[REQUIRED ACTION] From the listing below, pick out each line with the word "Replay".

[GIVEN INFORMATION]
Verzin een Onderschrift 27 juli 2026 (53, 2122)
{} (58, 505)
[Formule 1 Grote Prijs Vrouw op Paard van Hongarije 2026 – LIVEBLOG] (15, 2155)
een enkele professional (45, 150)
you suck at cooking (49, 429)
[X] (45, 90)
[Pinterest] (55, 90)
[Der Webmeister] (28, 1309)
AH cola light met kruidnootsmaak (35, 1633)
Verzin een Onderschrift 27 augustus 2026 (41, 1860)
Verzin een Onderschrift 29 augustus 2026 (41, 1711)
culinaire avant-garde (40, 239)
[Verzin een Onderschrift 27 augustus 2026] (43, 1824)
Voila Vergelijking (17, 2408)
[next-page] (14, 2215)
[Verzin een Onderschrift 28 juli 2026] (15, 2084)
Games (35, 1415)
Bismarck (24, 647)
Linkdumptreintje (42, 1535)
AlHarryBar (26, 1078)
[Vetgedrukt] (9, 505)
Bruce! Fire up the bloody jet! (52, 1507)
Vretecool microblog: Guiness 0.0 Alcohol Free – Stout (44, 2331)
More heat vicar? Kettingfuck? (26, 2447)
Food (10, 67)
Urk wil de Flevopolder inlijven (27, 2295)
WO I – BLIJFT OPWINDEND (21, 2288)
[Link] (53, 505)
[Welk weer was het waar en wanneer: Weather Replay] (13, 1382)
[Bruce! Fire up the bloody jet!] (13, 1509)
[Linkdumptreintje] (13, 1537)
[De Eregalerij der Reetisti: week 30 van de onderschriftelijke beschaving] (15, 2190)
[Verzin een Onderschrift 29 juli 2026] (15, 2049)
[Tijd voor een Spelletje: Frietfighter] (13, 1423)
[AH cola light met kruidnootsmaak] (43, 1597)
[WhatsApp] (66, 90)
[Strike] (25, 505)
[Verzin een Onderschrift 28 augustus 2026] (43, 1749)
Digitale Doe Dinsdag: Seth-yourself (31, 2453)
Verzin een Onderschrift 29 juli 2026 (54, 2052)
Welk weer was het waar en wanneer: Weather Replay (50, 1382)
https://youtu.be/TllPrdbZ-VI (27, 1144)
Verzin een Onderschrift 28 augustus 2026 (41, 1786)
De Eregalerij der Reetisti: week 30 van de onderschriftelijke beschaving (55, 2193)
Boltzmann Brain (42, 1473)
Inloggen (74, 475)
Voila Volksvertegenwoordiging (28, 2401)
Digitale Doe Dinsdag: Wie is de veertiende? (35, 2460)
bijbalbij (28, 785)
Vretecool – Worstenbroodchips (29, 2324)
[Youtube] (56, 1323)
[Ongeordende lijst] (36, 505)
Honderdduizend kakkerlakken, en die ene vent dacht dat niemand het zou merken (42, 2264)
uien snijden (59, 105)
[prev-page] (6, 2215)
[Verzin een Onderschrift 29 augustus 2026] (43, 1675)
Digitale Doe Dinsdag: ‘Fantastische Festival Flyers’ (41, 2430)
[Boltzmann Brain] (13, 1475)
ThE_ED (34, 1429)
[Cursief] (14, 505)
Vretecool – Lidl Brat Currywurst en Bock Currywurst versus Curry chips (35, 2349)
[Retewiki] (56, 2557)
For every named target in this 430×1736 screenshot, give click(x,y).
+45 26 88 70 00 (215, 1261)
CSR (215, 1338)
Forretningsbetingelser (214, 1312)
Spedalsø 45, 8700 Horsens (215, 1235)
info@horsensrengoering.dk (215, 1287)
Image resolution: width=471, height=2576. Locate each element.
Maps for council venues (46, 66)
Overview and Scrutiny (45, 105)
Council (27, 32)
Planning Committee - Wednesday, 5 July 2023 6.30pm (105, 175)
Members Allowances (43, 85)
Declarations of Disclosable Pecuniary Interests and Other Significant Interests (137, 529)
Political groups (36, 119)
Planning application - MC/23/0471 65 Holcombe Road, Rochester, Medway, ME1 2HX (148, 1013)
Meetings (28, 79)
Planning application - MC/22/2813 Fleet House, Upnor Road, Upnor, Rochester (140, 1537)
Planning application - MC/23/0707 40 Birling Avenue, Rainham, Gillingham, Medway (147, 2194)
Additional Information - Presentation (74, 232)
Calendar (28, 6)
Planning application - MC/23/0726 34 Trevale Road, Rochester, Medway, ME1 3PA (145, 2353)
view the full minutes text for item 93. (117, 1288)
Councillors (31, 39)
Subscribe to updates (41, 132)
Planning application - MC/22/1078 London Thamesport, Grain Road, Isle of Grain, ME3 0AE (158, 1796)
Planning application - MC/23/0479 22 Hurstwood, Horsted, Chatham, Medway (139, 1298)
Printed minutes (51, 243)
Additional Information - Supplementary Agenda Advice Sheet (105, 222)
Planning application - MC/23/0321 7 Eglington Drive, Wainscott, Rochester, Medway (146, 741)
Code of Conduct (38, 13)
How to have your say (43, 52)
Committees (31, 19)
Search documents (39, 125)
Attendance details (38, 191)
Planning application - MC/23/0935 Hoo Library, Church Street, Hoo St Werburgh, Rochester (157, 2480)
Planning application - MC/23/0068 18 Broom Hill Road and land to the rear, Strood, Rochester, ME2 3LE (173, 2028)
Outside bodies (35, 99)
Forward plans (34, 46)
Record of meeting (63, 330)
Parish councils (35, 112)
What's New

[FINISHED TASK]
[Welk weer was het waar en wanneer: Weather Replay] (13, 1382)
Welk weer was het waar en wanneer: Weather Replay (50, 1382)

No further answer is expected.